# Given instruction
Copy the records below word for word, beginning with the line that contains "Viewport: 664px width, 434px" and ending with the line that contains "Looking at the screenshot, I should click(1749, 114).", including both of those lines.

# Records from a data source
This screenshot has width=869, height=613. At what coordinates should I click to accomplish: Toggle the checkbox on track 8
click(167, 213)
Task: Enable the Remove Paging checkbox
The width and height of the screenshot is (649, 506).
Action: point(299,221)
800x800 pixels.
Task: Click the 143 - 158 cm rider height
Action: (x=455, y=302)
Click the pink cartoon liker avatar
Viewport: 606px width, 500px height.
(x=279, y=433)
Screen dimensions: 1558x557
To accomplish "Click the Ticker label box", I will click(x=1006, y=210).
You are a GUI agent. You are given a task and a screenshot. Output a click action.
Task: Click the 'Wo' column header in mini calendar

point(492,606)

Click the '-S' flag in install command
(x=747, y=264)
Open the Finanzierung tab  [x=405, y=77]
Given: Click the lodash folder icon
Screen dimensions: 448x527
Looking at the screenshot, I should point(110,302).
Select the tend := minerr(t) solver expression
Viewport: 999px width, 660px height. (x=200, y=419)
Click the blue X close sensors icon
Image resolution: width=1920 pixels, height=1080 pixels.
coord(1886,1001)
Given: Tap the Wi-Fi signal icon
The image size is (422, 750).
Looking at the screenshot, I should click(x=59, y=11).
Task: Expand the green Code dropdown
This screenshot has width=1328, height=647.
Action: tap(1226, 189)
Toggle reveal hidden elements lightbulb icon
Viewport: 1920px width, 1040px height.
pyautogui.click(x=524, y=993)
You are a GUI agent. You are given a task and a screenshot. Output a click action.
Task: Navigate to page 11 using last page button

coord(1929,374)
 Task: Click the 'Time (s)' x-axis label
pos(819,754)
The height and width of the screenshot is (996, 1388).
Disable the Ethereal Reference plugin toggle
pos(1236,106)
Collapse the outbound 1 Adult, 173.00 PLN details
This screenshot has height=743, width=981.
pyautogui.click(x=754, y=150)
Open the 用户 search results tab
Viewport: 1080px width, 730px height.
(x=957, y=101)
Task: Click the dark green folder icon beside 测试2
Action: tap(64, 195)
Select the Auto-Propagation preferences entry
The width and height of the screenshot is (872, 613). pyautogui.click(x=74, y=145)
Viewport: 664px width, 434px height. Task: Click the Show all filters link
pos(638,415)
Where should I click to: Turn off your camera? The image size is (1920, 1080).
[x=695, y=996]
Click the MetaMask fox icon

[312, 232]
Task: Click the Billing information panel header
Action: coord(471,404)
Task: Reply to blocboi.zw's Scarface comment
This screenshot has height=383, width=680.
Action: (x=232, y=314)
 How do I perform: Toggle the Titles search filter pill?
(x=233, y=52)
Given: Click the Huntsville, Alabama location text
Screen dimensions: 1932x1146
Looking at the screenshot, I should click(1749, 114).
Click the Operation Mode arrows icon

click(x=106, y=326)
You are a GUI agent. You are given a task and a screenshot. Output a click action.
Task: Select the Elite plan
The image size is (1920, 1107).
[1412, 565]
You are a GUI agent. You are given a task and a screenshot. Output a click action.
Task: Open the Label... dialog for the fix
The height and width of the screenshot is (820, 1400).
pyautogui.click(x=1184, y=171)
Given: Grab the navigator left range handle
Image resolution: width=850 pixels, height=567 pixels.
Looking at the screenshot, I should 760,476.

# Result of this task
Viewport: 664px width, 434px height. Task: Click the Show all filters link
pos(638,415)
Where should I click to: Turn off your camera? The image size is (1920, 1080).
[x=695, y=996]
Click the MetaMask fox icon

[312, 232]
Task: Click the Billing information panel header
Action: coord(471,404)
Task: Reply to blocboi.zw's Scarface comment
This screenshot has height=383, width=680.
Action: (x=232, y=314)
 How do I perform: Toggle the Titles search filter pill?
(x=233, y=52)
Given: Click the Huntsville, Alabama location text
Screen dimensions: 1932x1146
Looking at the screenshot, I should click(1749, 114).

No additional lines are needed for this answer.